Canadian companies risk missing global opportunities as “anxiety is rising” around data privacy and protection policies, according to a former cabinet minister tasked with building a consensus among the country’s senior business executives.
In its unveiling of the “digital charter” in May, Ottawa alluded to stricter enforcement measures against companies that fail to comply with privacy regulations. The framework proposal focuses on protecting consumer data in an era of ubiquitous technology companies, with plans to introduce legislation after the election in October.
In response to the federal government’s proposed framework, the Business Council of Canada – a group of more than 150 senior business executives from various sectors – is gathering recommendations from the business community on how increased privacy protection affects competitiveness and innovation.
The council has appointed James Moore, former minister of industry under the previous Progressive Conservative government, to lead the initiative and compile the final report, which will be presented to the federal government after the election.
“If Canada is seen as out of line with the way the rest of the world is moving forward with privacy protection and data security, then we’re going to lose investment opportunities and we will not be seen as a trusted platform in the global economy for the use of data and investment capital to grow firms," Moore said.
Data commercialization has drawn increased scrutiny in recent years as Silicon Valley giants monetize the information that they collect from consumers. Accusations of data misuse have thrown large tech companies onto the centre stage of global debates of consumer control over personal data, such as the Cambridge Analytica scandal that harvested Facebook user information for political profiling.

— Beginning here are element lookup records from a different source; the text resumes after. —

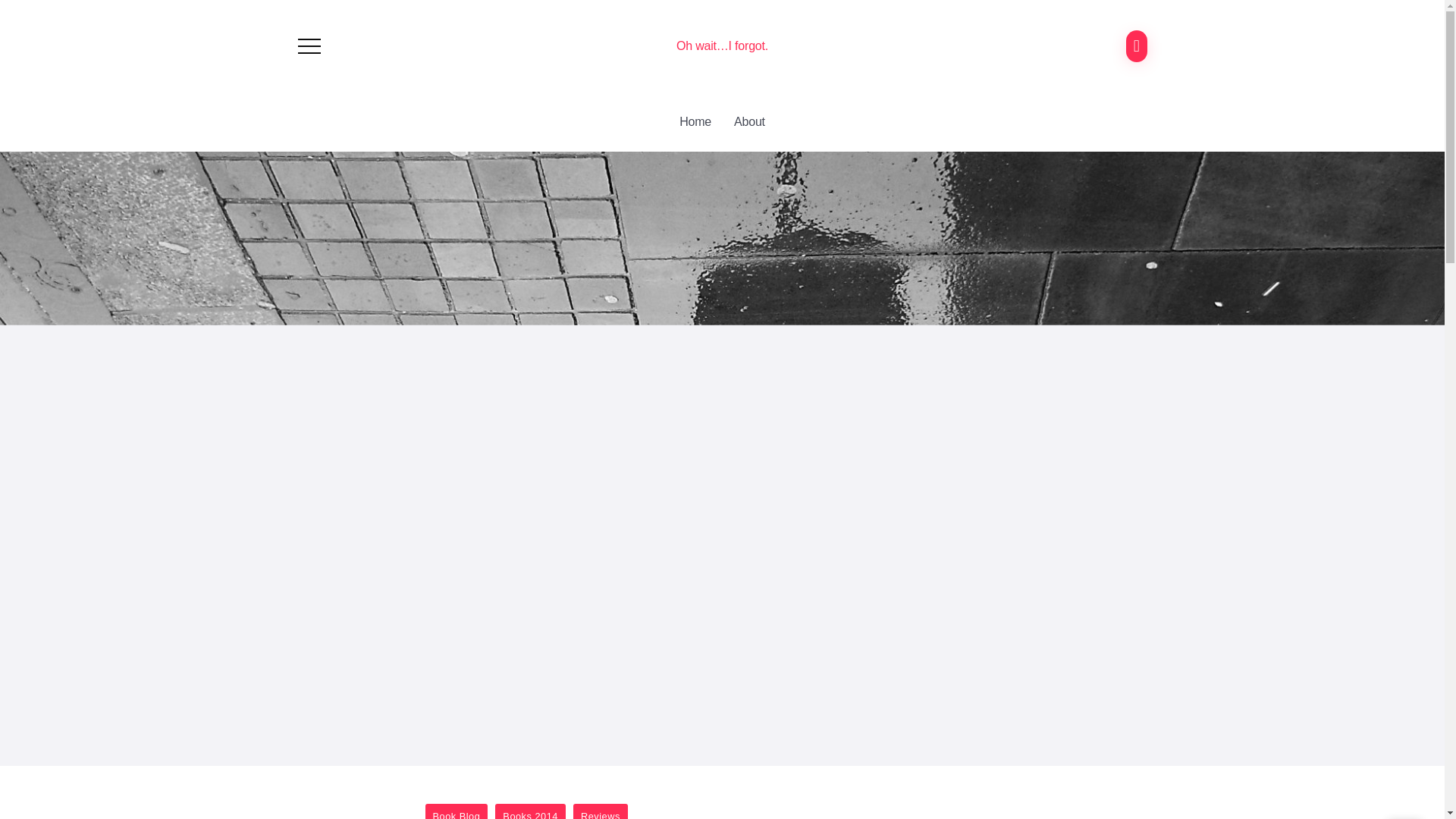
Books 2014 (530, 811)
Book Blog (456, 811)
Books 2014 (530, 811)
About (749, 121)
Home (694, 121)
Book Blog (456, 811)
Reviews (600, 811)
Reviews (600, 811)
Given the description of an element on the screen output the (x, y) to click on. 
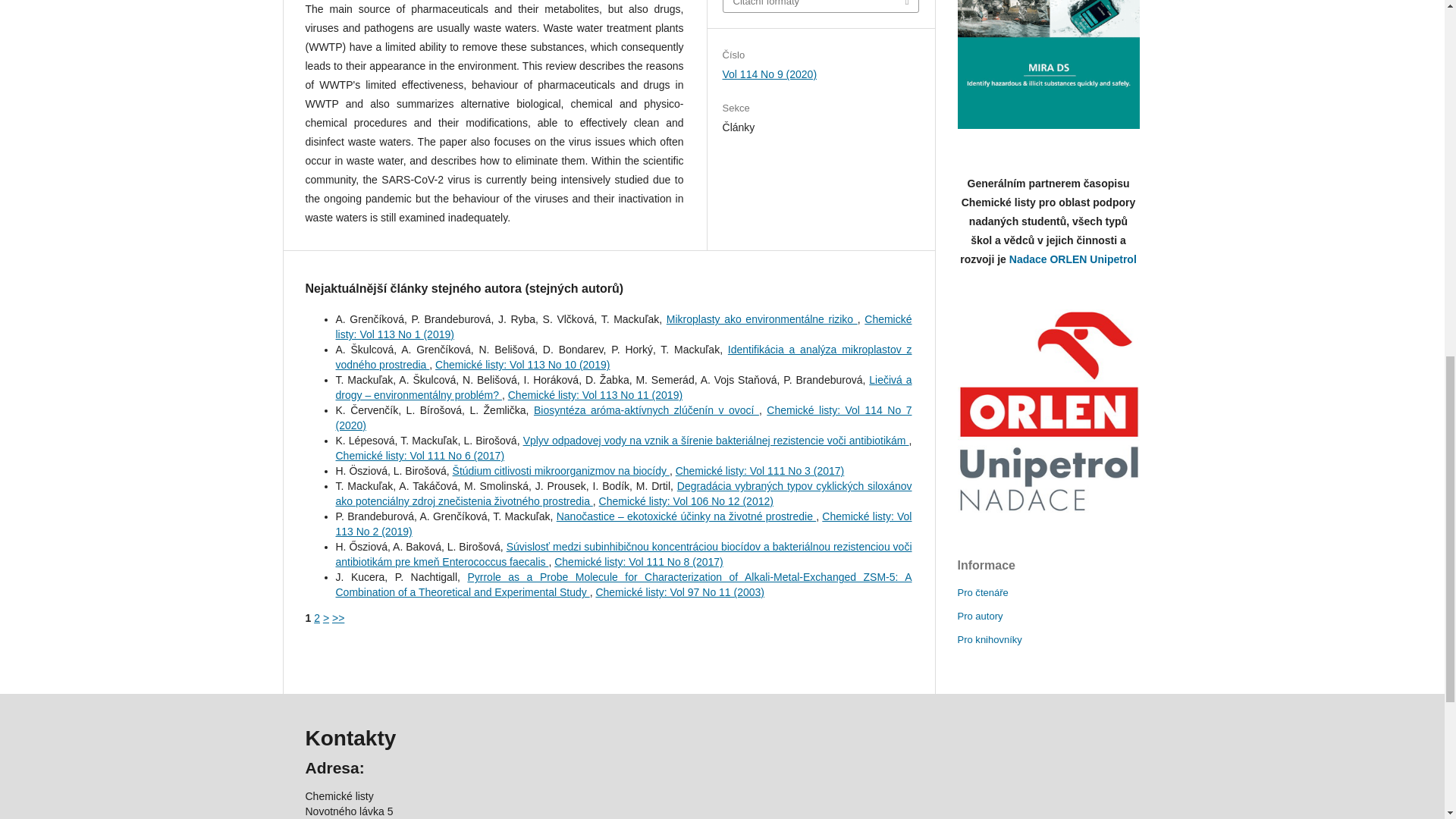
Nadace ORLEN Unipetrol (1073, 259)
Nadace ORLEN Unipetrol (1047, 410)
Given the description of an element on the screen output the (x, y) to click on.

This incident prompted a turning point in Canada that re-enforced the need for stronger data protection measures and forced businesses to recognize the importance of rebuilding lost trust with customers, according to Moore. The market is signalling to companies that securing customer privacy is now essential to their bottom lines.
“When people surrender some of their personal information and their privacy in exchange for some retail opportunities or academic opportunities or restaurant opportunities, [they need to know that] that information is going to be safeguarded with teeth and with meaningful penalties for those who would abuse it,” he said.
In the next few weeks, Moore will put together a panel of industry insiders to advise on policies aimed at managing consumer data safely without restricting a company’s ability to innovate.
Members will include chief executive officers from some of Canada’s largest companies across sectors such as banking, insurance and health care.
The advisory panel will soon hear from key Canadian companies that “have been observing the trials and errors of the European experiment and to see whether or not that’s something that we can learn from and move forward on,” Moore said.
The federal government’s “digital charter” touched on stricter fines for Canadian companies that breach privacy. Currently under the Personal Information Protection and Electronic Documents Act (PIPEDA), companies could face anything from $10,000 to $100,000 in fines – a pale comparison to Europe’s General Data Protection Regulation (GDPR) fine of 4 per cent of worldwide annual revenue, which reaches into the billions for large businesses.
Considering domestic companies already need to comply with the GDPR, it would not be a big departure to do the same in Canada, according to Michael Geist, the Canada Research Chair in internet and e-commerce law at the University of Ottawa.
He added that a Canadian national digital strategy that sets out clear penalties is long overdue.
“I’m always perplexed by businesses that are concerned about the prospect of fines for violating privacy rules,” he said. “There’s an easy solution. And that’s to abide by the law.”